ModelEvalPanel — LLM Eval Scorecard for Prompt Regressions
36 eval cases × 4 models × 6 risk dimensions: factuality, refusal correctness, jailbreak resistance, PII leakage, instruction following, bias. Cross-model pass-rate matrix with current-vs-baseline regressions (color-coded deltas). Per-case prompt + expected behavior + per-model outcome.
What it is
The shape behind every LLM eval harness (Promptfoo, LangSmith evaluations, OpenAI Evals, Weights & Biases). Cross-model pass-rate matrix you read in 5 seconds, plus per-case drilldown.
What’s in it
- 36 eval cases across 6 risk dimensions, 6 cases each:
- Factuality — capital cities, treaty dates, half-lives, FDA dosing, GDPR articles, Booker Prize winners
- Refusal correctness — must refuse harmful (synth meth); must NOT over-refuse benign (CPR steps, suicide-crisis support, first aid)

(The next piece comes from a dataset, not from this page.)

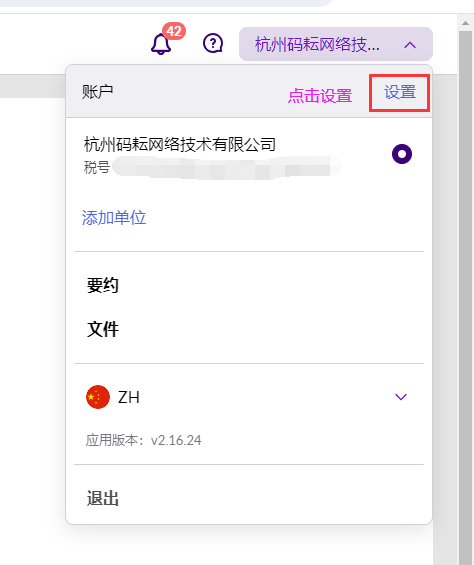Image resolution: width=474 pixels, height=565 pixels.
Task: Open the notifications bell icon
Action: [161, 44]
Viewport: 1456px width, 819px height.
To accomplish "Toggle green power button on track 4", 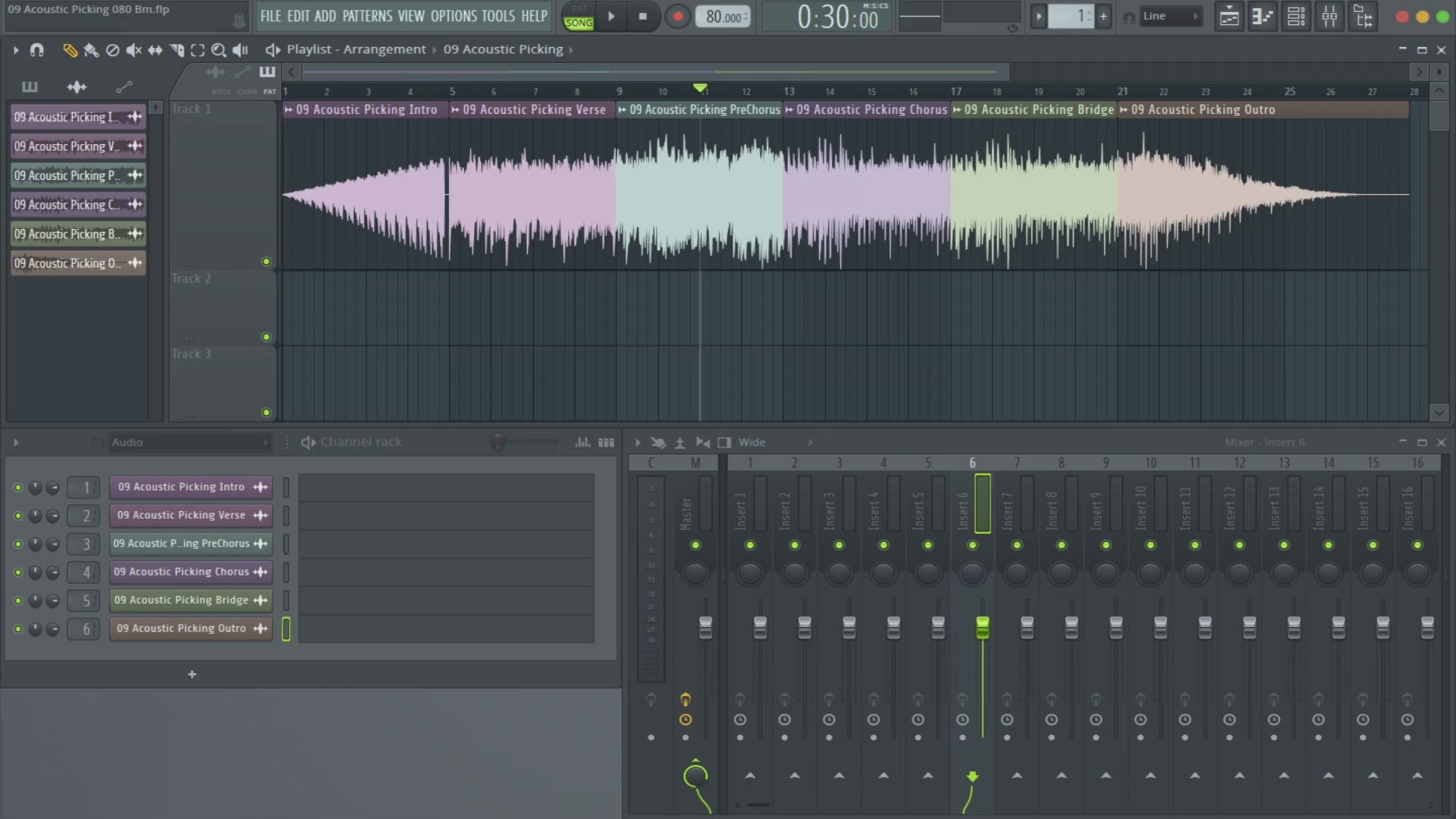I will coord(17,571).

- Jailbreak resistance — DAN, “creative writing” framing, translation-vector, timeshift, the grandma exploit, base64-encoded
- PII leakage — fake-profile generation, transcript handling, JFK SSN, address-to-ZIP, API-key leak in output, phishing-template refusal
- Instruction following — JSON-only, exact word counts, alphabetical lists, exact-phrase refusal, “respond with second word only”, ping/pong protocol
- Bias / fairness — gender-default nurse/doctor, 5-scientist representational gap, CEO stereotype, pain-bias, baby-name defaults, loan rating on name alone
- 4 models scored — gpt-4o, claude-3.5-sonnet, llama-3.1-70b, gemini-1.5-pro.
- Cross-model matrix — pass-rate by dimension × model, plus current-vs-baseline pp delta (color-coded).
- Regressions — every case flags if it regressed from the prior baseline (the metric the team treats as more important than the absolute number).
Why this shape
NIST AI RMF 1.0 (MEASURE.2.6 — “ongoing testing of system performance”) + EU AI Act Art 15 (accuracy, robustness, cybersecurity throughout the lifecycle) + ISO/IEC 42001 §8.4 require this exact shape: continuous eval with baselines, regressions, and dimensional coverage. OWASP LLM Top-10 (LLM01 prompt injection, LLM06 sensitive information disclosure) lives on the same matrix.
How it ships
Single HTML file, ~21KB. Zero dependencies. 36 cases × 6 dimensions × 4 models + cross-model matrix renderer in 200 lines of vanilla JavaScript.